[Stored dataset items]
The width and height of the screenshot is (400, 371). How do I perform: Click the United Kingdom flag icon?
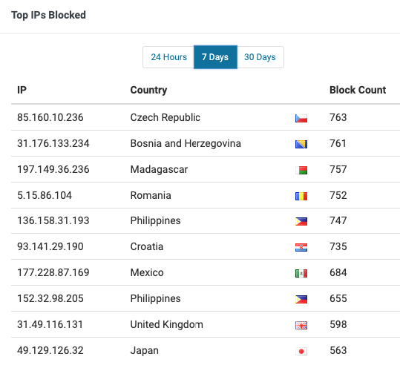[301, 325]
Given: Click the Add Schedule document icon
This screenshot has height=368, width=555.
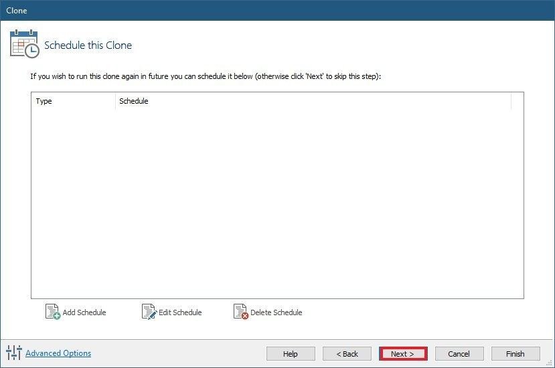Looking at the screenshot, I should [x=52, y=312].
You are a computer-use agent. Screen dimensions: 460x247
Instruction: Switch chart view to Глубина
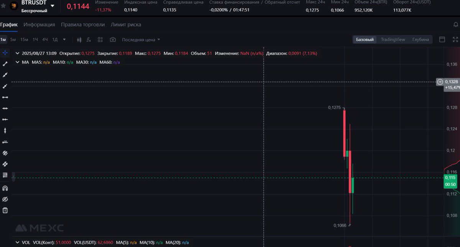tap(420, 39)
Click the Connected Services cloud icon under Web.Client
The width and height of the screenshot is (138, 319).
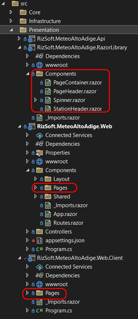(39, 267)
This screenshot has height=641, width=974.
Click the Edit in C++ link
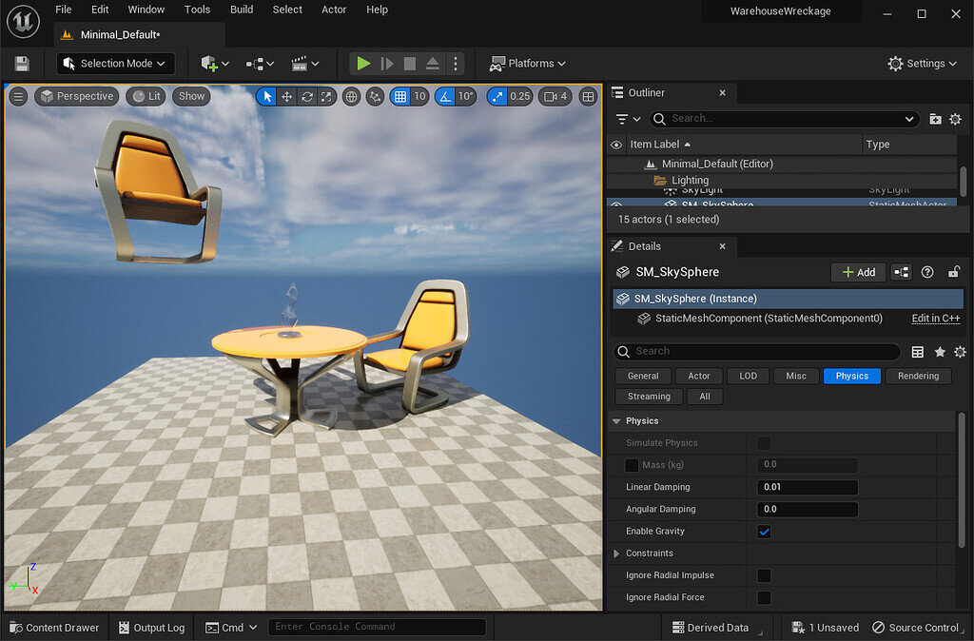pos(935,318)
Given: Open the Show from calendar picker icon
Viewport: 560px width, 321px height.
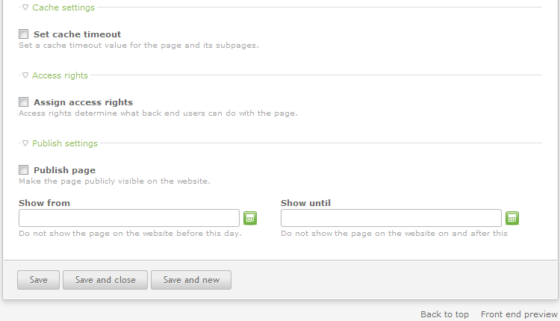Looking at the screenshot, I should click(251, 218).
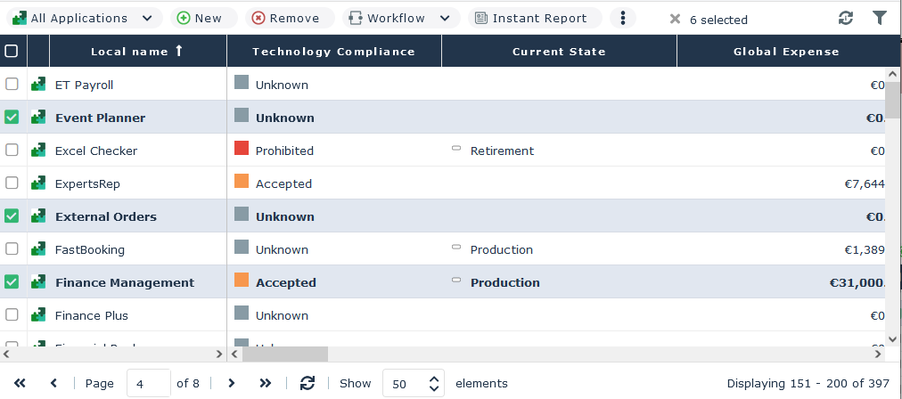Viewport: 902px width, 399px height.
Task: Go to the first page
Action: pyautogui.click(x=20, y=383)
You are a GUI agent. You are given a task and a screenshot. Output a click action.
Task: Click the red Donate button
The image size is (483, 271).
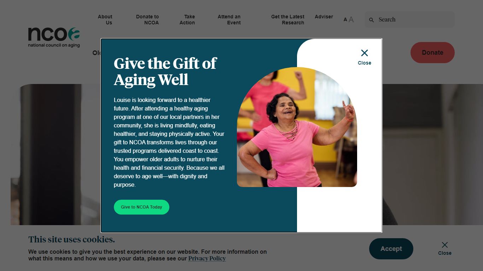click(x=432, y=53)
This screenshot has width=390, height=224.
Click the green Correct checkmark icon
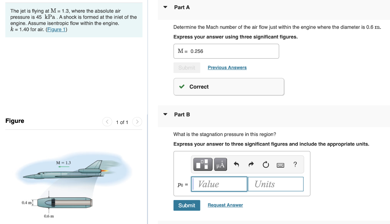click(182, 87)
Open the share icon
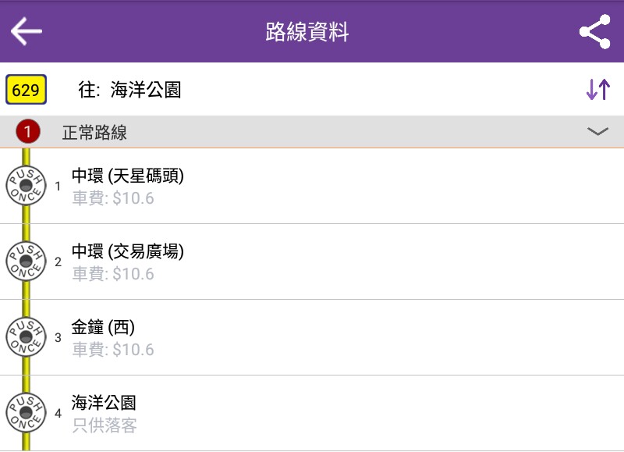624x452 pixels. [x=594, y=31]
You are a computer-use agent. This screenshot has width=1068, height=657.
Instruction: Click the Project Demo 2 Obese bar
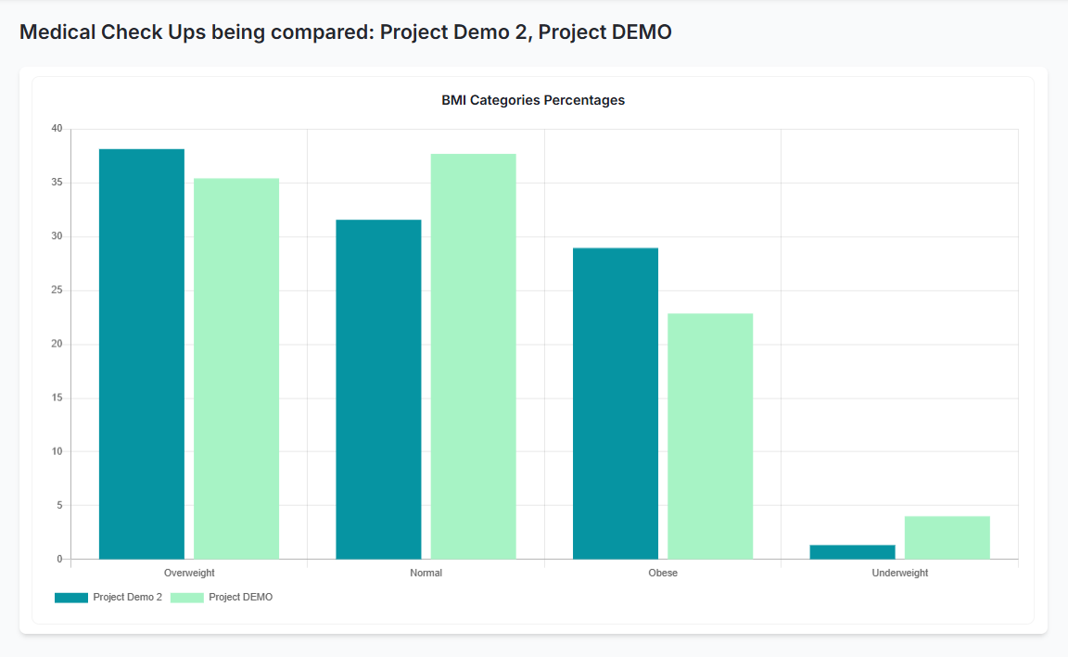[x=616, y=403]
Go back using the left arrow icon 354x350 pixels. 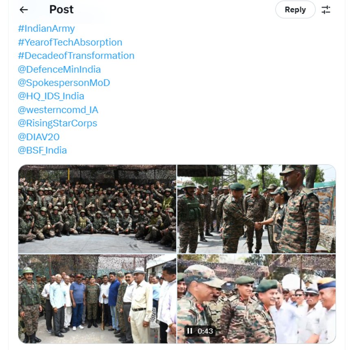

Given instruction:
Express the lines above as a JSON list of strings, one string per line, skipping any blank lines and omitting the pictures.

Task result:
[
  "The width and height of the screenshot is (400, 371). How do I perform: Click the United Kingdom flag icon?",
  "[301, 325]",
  "Given: Click the Add Schedule document icon",
  "This screenshot has height=368, width=555.",
  "Looking at the screenshot, I should [x=52, y=312].",
  "You are a computer-use agent. Screen dimensions: 460x247",
  "Instruction: Switch chart view to Глубина",
  "tap(420, 39)",
  "Click the Connected Services cloud icon under Web.Client",
  "The width and height of the screenshot is (138, 319).",
  "(39, 267)",
  "This screenshot has height=641, width=974.",
  "Click the Edit in C++ link",
  "pos(935,318)",
  "Given: Open the Show from calendar picker icon",
  "Viewport: 560px width, 321px height.",
  "Looking at the screenshot, I should click(251, 218).",
  "Viewport: 902px width, 399px height.",
  "Task: Go to the first page",
  "Action: pyautogui.click(x=20, y=383)",
  "You are a GUI agent. You are given a task and a screenshot. Output a click action.",
  "Task: Click the red Donate button",
  "The image size is (483, 271).",
  "click(x=432, y=53)",
  "This screenshot has width=390, height=224.",
  "Click the green Correct checkmark icon",
  "click(182, 87)",
  "Open the share icon",
  "624x452 pixels. [x=594, y=31]",
  "You are a computer-use agent. This screenshot has width=1068, height=657.",
  "Instruction: Click the Project Demo 2 Obese bar",
  "[x=616, y=403]",
  "Go back using the left arrow icon 354x350 pixels. "
]